Please copy out each line of the entries in which "computer" appears.
---------- INFORMATION ----------
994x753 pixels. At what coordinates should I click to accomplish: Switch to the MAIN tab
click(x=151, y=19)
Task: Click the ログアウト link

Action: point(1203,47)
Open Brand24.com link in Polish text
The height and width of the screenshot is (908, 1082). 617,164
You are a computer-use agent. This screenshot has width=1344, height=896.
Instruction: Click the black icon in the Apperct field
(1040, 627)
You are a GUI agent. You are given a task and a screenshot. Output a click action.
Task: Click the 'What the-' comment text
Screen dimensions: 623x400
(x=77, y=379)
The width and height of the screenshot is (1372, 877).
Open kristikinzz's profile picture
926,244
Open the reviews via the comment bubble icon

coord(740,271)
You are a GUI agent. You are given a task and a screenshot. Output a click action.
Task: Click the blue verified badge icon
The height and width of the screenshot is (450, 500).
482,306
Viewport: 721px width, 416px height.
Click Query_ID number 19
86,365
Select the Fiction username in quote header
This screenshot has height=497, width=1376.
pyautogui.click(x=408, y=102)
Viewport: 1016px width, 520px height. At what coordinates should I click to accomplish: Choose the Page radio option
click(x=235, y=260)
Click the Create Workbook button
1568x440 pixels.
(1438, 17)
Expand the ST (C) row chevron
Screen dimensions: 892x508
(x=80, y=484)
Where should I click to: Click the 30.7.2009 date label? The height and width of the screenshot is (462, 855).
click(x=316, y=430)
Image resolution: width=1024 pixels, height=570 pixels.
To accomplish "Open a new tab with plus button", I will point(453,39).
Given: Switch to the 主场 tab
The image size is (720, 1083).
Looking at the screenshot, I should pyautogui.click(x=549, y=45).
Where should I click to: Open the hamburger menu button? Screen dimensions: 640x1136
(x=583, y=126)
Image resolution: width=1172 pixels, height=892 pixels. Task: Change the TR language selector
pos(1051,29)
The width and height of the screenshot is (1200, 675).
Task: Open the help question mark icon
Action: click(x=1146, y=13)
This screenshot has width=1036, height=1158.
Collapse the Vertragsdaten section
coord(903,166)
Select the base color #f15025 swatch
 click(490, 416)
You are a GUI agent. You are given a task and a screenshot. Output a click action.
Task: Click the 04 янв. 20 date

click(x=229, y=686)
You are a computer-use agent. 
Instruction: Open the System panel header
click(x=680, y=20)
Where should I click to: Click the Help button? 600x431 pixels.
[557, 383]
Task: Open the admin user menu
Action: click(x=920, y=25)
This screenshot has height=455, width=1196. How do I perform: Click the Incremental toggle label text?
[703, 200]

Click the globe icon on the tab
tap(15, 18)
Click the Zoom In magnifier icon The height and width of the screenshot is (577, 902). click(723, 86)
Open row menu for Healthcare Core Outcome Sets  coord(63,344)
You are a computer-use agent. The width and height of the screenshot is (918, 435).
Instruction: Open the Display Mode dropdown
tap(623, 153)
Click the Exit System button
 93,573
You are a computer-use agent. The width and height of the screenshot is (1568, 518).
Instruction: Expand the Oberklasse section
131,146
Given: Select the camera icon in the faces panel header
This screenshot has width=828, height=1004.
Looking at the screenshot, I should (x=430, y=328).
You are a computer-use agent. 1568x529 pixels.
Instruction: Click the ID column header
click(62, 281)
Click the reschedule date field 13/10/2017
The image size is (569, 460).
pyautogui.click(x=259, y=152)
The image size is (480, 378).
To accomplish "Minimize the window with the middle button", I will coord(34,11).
----------
RESULT OF THE EXERCISE
You are a computer-use agent. This screenshot has width=1344, height=896.
You are a computer-use agent. 
You are a computer-use agent. The width and height of the screenshot is (918, 435).
You are a computer-use agent. The width and height of the screenshot is (1568, 518).
You are a computer-use agent. 1568x529 pixels.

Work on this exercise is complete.